● Your instructions: Beginning with the line below that contains "Image resolution: width=287" and ending with the line that contains "Task: Navigate to side tab 18", retype every line exactly. Pictures are not copied.

● Available records:
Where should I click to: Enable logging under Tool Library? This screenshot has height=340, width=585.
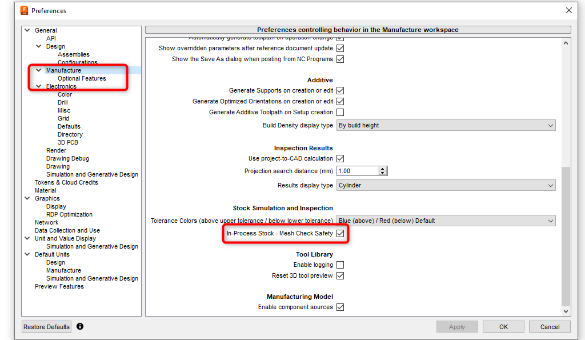click(x=340, y=265)
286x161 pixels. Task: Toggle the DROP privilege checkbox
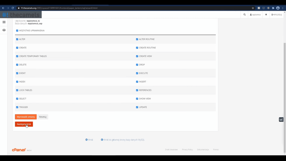[137, 65]
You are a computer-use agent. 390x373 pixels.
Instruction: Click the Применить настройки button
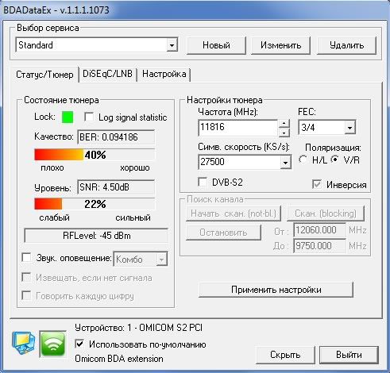tap(276, 290)
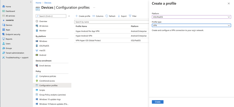Screen dimensions: 234x107
Task: Click the Columns toolbar icon
Action: click(x=94, y=16)
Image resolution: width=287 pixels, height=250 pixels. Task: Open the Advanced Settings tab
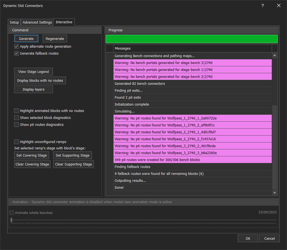click(x=37, y=22)
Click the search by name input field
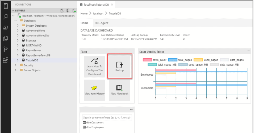Screen dimensions: 255x133 (107, 117)
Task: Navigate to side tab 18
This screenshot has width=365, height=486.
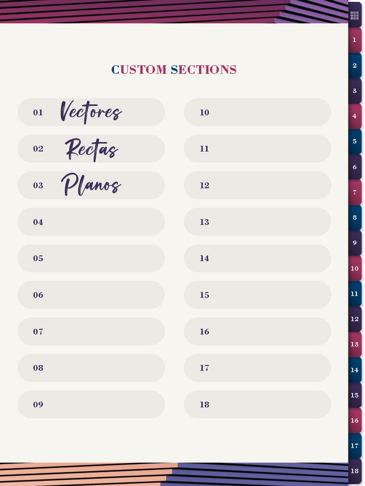Action: coord(355,471)
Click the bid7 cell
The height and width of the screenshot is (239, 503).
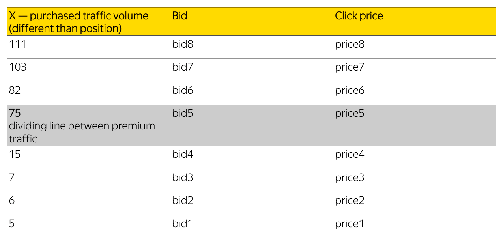pos(183,67)
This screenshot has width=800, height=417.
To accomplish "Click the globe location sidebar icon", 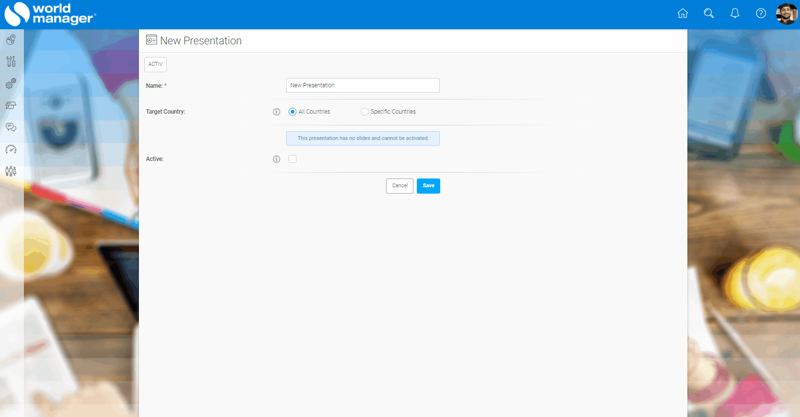I will point(11,40).
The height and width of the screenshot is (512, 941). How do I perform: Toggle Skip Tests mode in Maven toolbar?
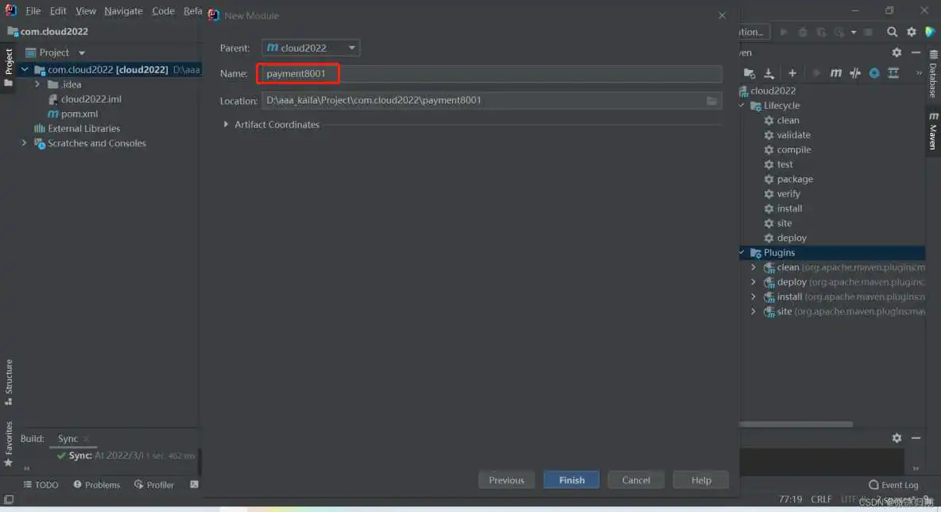[874, 73]
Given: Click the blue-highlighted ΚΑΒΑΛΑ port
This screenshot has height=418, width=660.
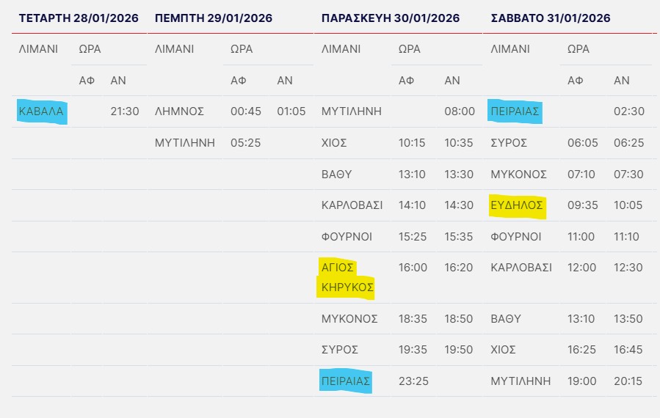Looking at the screenshot, I should pos(42,112).
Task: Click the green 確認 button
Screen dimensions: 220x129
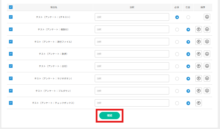Action: coord(109,116)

● Result of this task:
Image resolution: width=287 pixels, height=250 pixels. Task: Open the Advanced Settings tab
click(x=37, y=22)
Click the search by name input field
Screen dimensions: 255x133 (107, 117)
Task: Navigate to side tab 18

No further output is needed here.